-- start of SELECTED EXCERPT --

]> Cypherpunks.ru repositories - gostls13.git/commitdiff
cmd/compile,runtime: stack maps only at calls, remove register maps
authorAustin Clements <austin@google.com>
Thu, 16 Apr 2020 12:13:58 +0000 (08:13 -0400)
committerAustin Clements <austin@google.com>
Wed, 29 Apr 2020 21:29:21 +0000 (21:29 +0000)
Currently, we emit stack maps and register maps at almost every
instruction. This was originally intended to support non-cooperative
preemption, but was only ever used for debug call injection. Now debug
call injection also uses conservative frame scanning. As a result,
stack maps are only needed at call sites and register maps aren't
needed at all except that we happen to also encode unsafe-point
information in the register map PCDATA stream.

This CL reduces stack maps to only appear at calls, and replace full
register maps with just safe/unsafe-point information.

This is all protected by the go115ReduceLiveness feature flag, which
is defined in both runtime and cmd/compile.

This CL significantly reduces binary sizes and also speeds up compiles
and links:

name                      old exe-bytes     new exe-bytes     delta
BinGoSize                      15.0MB ± 0%       14.1MB ± 0%   -5.72%

name                      old pcln-bytes    new pcln-bytes    delta
BinGoSize                      3.14MB ± 0%       2.48MB ± 0%  -21.08%

name                      old time/op       new time/op       delta
Template                        178ms ± 7%        172ms ±14%  -3.59%  (p=0.005 n=19+19)
Unicode                        71.0ms ±12%       69.8ms ±10%    ~     (p=0.126 n=18+18)
GoTypes                         655ms ± 8%        615ms ± 8%  -6.11%  (p=0.000 n=19+19)
Compiler                        3.27s ± 6%        3.15s ± 7%  -3.69%  (p=0.001 n=20+20)
SSA                             7.10s ± 5%        6.85s ± 8%  -3.53%  (p=0.001 n=19+20)
Flate                           124ms ±15%        116ms ±22%  -6.57%  (p=0.024 n=18+19)
GoParser                        156ms ±26%        147ms ±34%    ~     (p=0.070 n=19+19)
Reflect                         406ms ± 9%        387ms ±21%  -4.69%  (p=0.028 n=19+20)
Tar                             163ms ±15%        162ms ±27%    ~     (p=0.370 n=19+19)
XML                             223ms ±13%        218ms ±14%    ~     (p=0.157 n=20+20)
LinkCompiler                    503ms ±21%        484ms ±23%    ~     (p=0.072 n=20+20)
ExternalLinkCompiler            1.27s ± 7%        1.22s ± 8%  -3.85%  (p=0.005 n=20+19)
LinkWithoutDebugCompiler        294ms ±17%        273ms ±11%  -7.16%  (p=0.001 n=19+18)

(https://perf.golang.org/search?q=upload:20200428.8)

-- end of SELECTED EXCERPT --

### INSTRUCTIONS
A) From the commit message's compile-time table, list every benchmark whose delta is shown as "~" rather than a percentage.
B) Answer these questions from the commit message, giving each answer on its own line with the matching label:
(i) Which feature flag protects the change?
(ii) By what percentage did the pcln-bytes of BinGoSize change?
(iii) What was the old time/op for the Compiler benchmark?
C) Translate this sentence from the commit message into Spanish: "This is all protected by the go115ReduceLiveness feature flag, which is defined in both runtime and cmd/compile."

-- start of INFORMATION SHOWN --

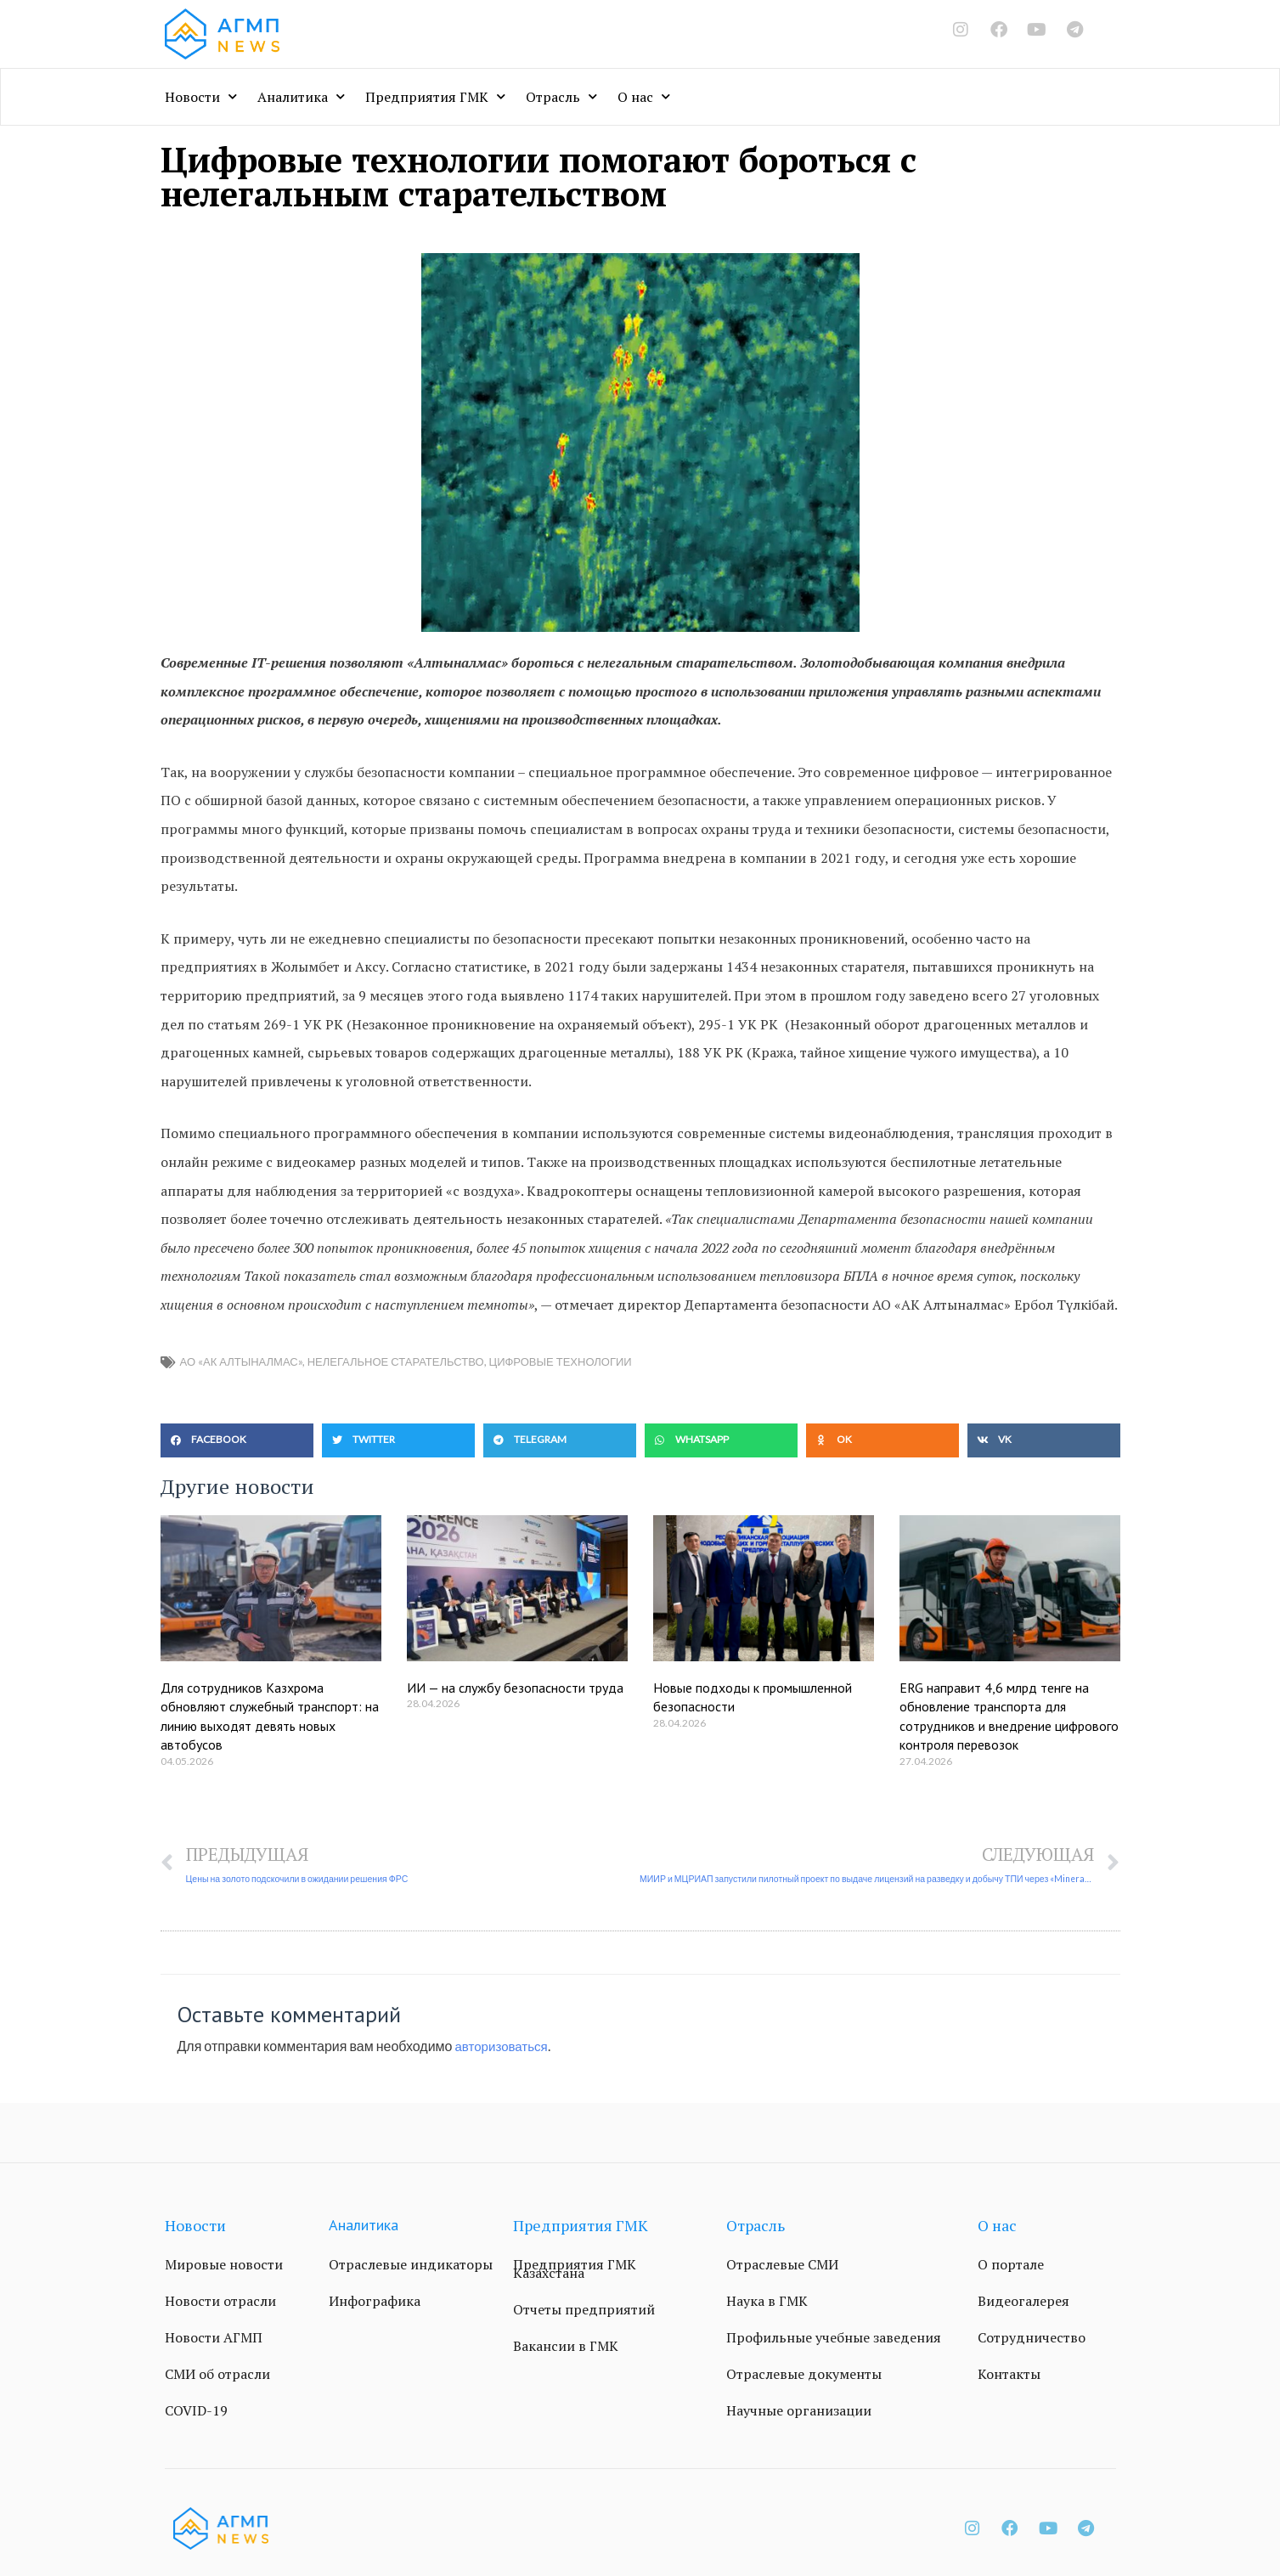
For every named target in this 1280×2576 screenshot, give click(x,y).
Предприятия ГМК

-- end of INFORMATION SHOWN --

### SOLUTION LIST
A) Unicode, GoParser, Tar, XML, LinkCompiler

B)
(i) go115ReduceLiveness
(ii) -21.08%
(iii) 3.27s ± 6%

C) Todo esto está protegido por el indicador de funcionalidad go115ReduceLiveness, que está definido tanto en runtime como en cmd/compile.